= Book of Arda Viraf =

Zoroastrian religious text

The Book of Arda Viraf (Middle Persian: Ardā Wirāz nāmag, lit. 'Book of the Righteous Wirāz') is a Zoroastrian text written in Middle Persian. It contains about 8,800 words. It describes the dream-journey of a devout Zoroastrian (the Wirāz of the story) through the next world. The text assumed its definitive form in the 11th-12th centuries after a series of redactions and it is probable that the story was an original product of 9th-10th century Pars.

==Title==
Ardā (cf. aša (pronounced arta) cognate with Sanskrit ṛta) is an epithet of Wirāz and is approximately translatable as "truthful, righteous, just." Wirāz is probably akin to Proto-Indo-European *wiHro--, "man", cf. Persian: bīr Avestan: vīra. Given the ambiguity inherent to Pahlavi scripts in the representing the pronunciation of certain consonants, Wirāz, the name of the protagonist, may also be transliterated as Wiraf or Viraf, but the Avestan form is clearly Virāza, which suggests that the correct reading is z. Nāmag means "book".

==Textual history==
The date of the book is not known, but in The Sacred Books and Early Literature of the East, Prof. Charles Horne does not provide a definitive date for the tale. Most modern scholars simply state that the text's terminus ad quem was the 9th or 10th century.

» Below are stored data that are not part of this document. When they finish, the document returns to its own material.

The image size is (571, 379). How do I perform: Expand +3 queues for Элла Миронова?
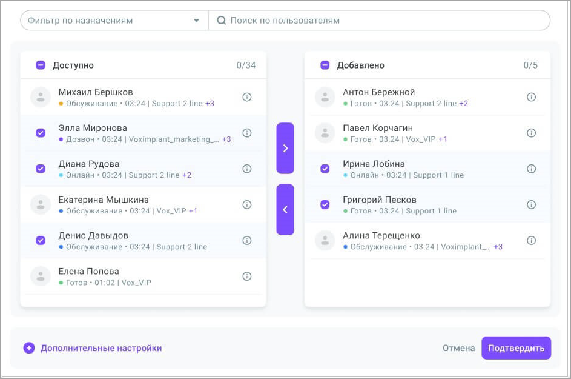click(x=226, y=139)
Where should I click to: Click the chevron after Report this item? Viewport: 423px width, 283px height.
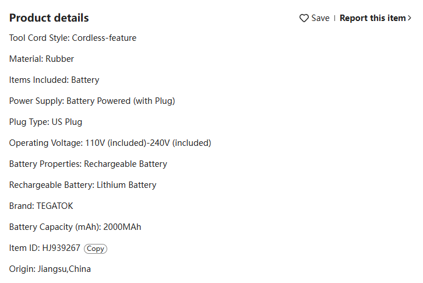click(410, 18)
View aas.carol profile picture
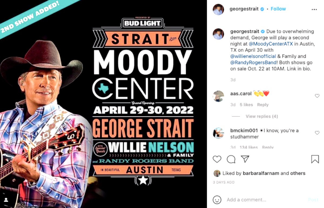This screenshot has height=208, width=324. coord(218,96)
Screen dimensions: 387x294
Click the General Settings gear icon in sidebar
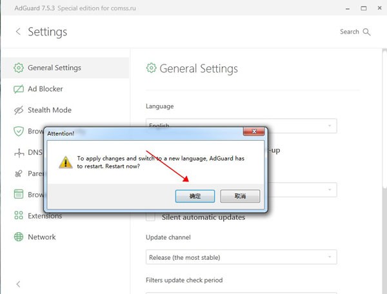[x=17, y=68]
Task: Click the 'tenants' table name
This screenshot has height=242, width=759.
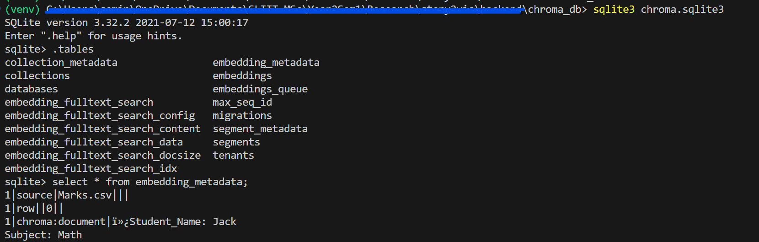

According to translator of the text, Fereydun Vahman, the origin of the story probably goes back to the 9th or 10th century and was from the Pars region. The Encyclopædia Iranica indicates that the story of the completion of his liberation after the Islamic conquest of Persia

The introductory chapter indicates a date after the Arab conquest and was apparently written in Pars. It is probably one of the 9th or 10th century literary products of the province. A linguistic analysis supports this view.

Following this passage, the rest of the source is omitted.